◆ RECORDS ◆
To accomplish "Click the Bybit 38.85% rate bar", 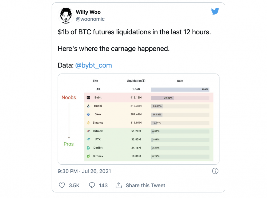I will pyautogui.click(x=180, y=98).
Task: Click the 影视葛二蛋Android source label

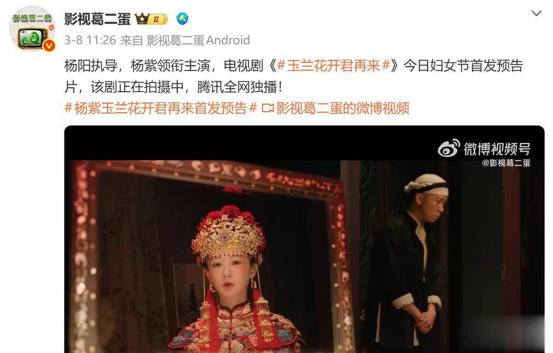Action: 198,40
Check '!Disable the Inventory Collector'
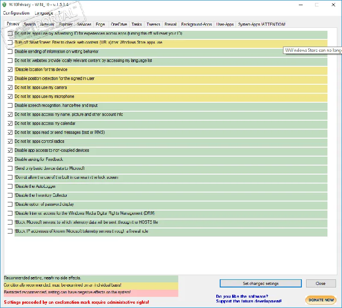 pos(10,195)
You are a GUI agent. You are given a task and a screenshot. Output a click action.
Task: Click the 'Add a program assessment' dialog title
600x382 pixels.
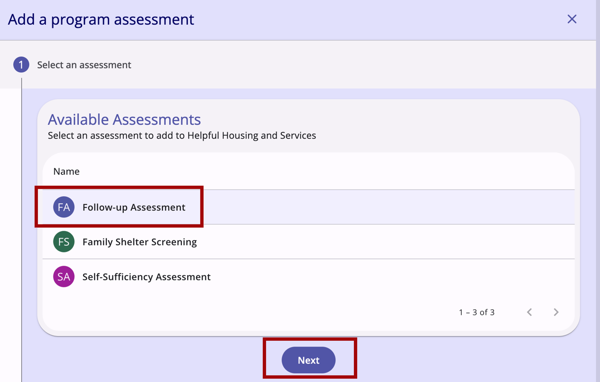pyautogui.click(x=101, y=19)
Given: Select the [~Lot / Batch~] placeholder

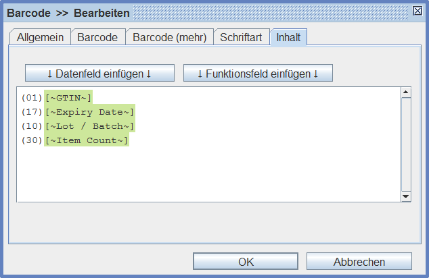Looking at the screenshot, I should (90, 126).
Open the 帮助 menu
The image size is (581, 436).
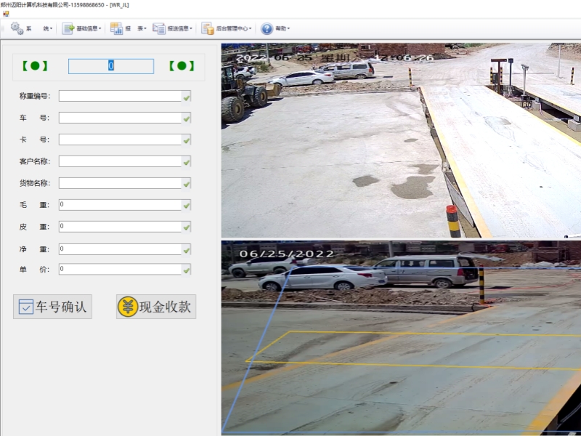[x=281, y=28]
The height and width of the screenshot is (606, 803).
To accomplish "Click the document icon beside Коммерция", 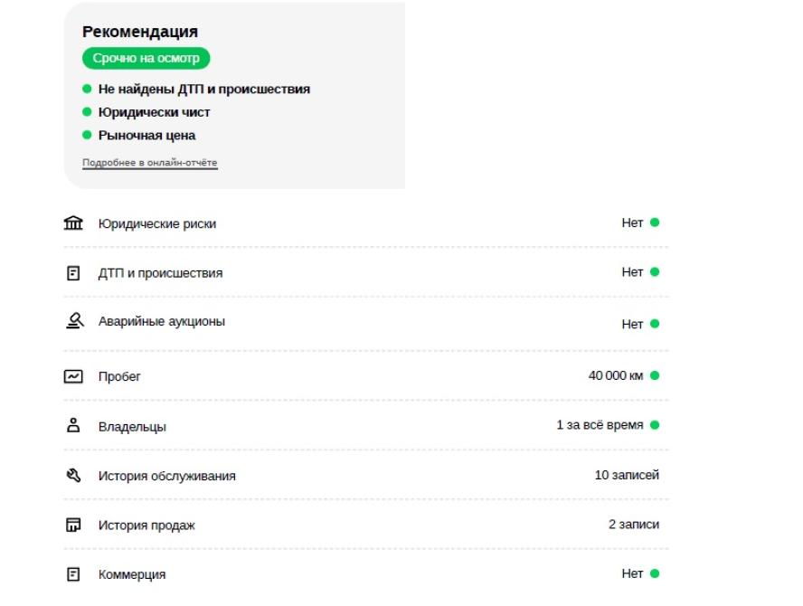I will [x=73, y=574].
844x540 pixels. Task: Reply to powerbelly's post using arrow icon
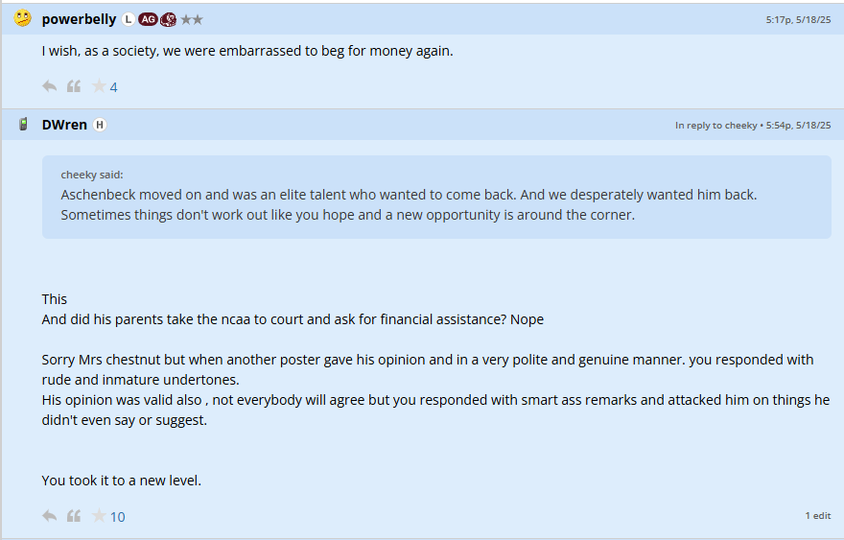pyautogui.click(x=50, y=86)
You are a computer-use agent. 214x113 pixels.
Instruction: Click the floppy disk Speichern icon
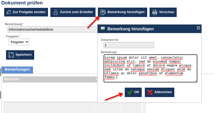(x=11, y=55)
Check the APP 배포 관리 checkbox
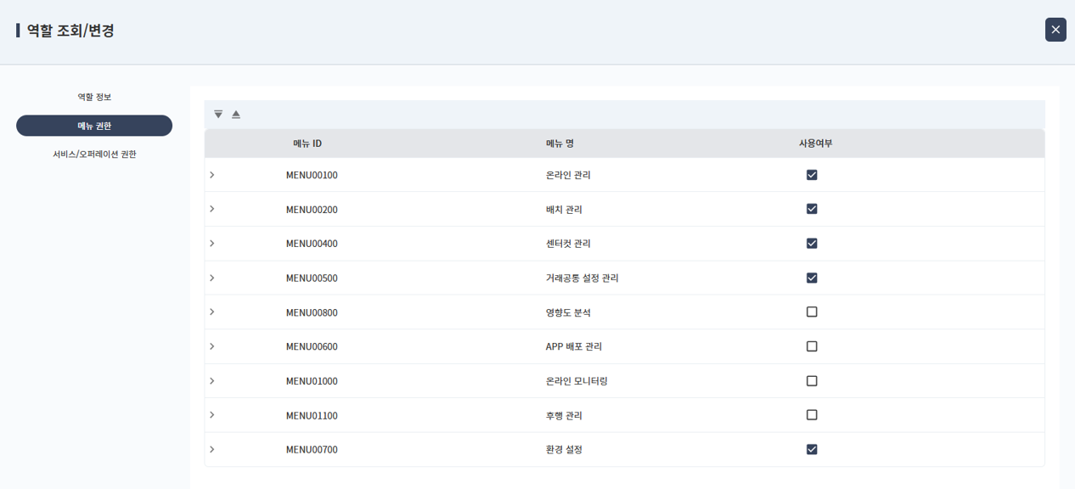 (812, 346)
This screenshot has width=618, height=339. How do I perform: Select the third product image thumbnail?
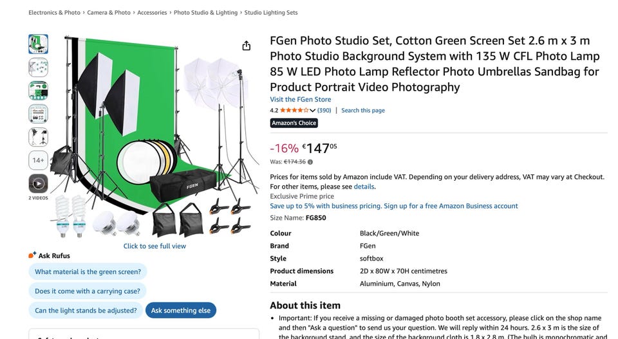(x=38, y=91)
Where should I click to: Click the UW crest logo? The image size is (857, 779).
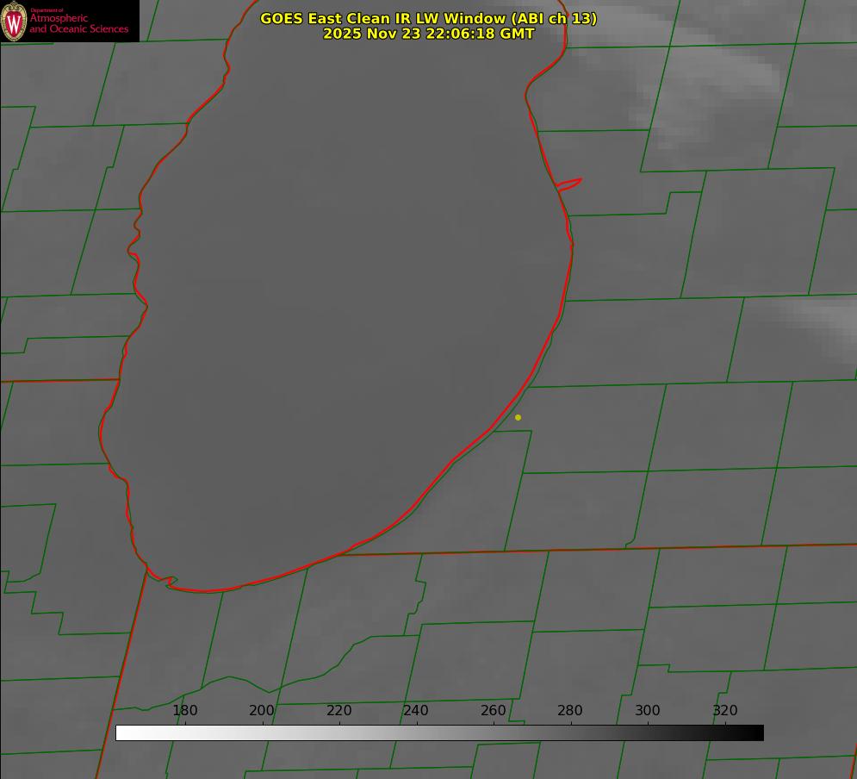(x=14, y=21)
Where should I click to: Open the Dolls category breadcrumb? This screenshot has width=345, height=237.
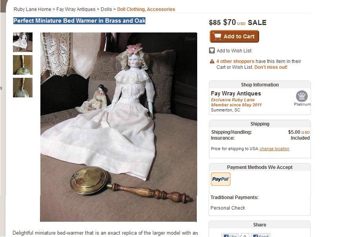[x=106, y=9]
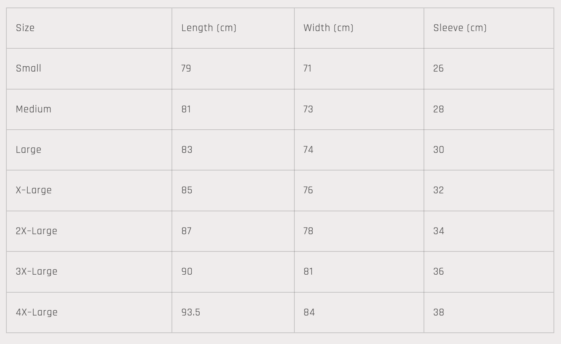561x344 pixels.
Task: Click Small sleeve value 26
Action: (439, 69)
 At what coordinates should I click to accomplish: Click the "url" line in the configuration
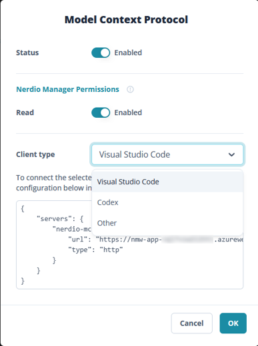(x=155, y=240)
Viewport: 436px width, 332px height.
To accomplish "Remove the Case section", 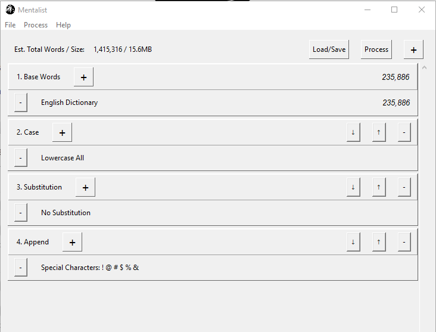I will click(404, 132).
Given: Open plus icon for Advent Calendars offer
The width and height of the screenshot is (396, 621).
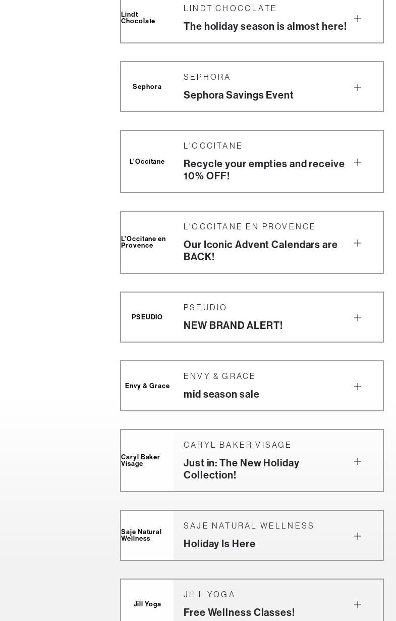Looking at the screenshot, I should tap(358, 243).
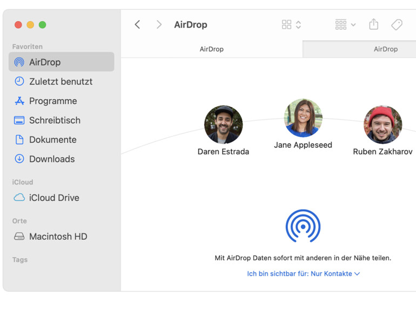This screenshot has height=313, width=416.
Task: Open Dokumente folder in sidebar
Action: (x=52, y=140)
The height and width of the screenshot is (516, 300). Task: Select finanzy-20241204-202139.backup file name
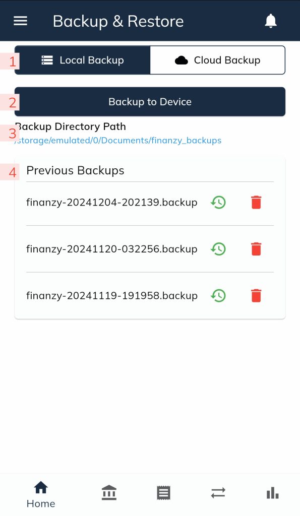pos(111,203)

◆ WHAT IS BEING ASKED ◆
Nothing but the lines from the one holding "The width and" through the final line of the entries should be retyped, exactly as they stand and without pictures.

◆ WRITTEN RESPONSE ◆
The width and height of the screenshot is (396, 621).
Looking at the screenshot, I should tap(358, 243).
This screenshot has height=313, width=416.
Task: Open Dokumente folder in sidebar
Action: (x=52, y=140)
The height and width of the screenshot is (516, 300). Task: Select finanzy-20241204-202139.backup file name
pos(111,203)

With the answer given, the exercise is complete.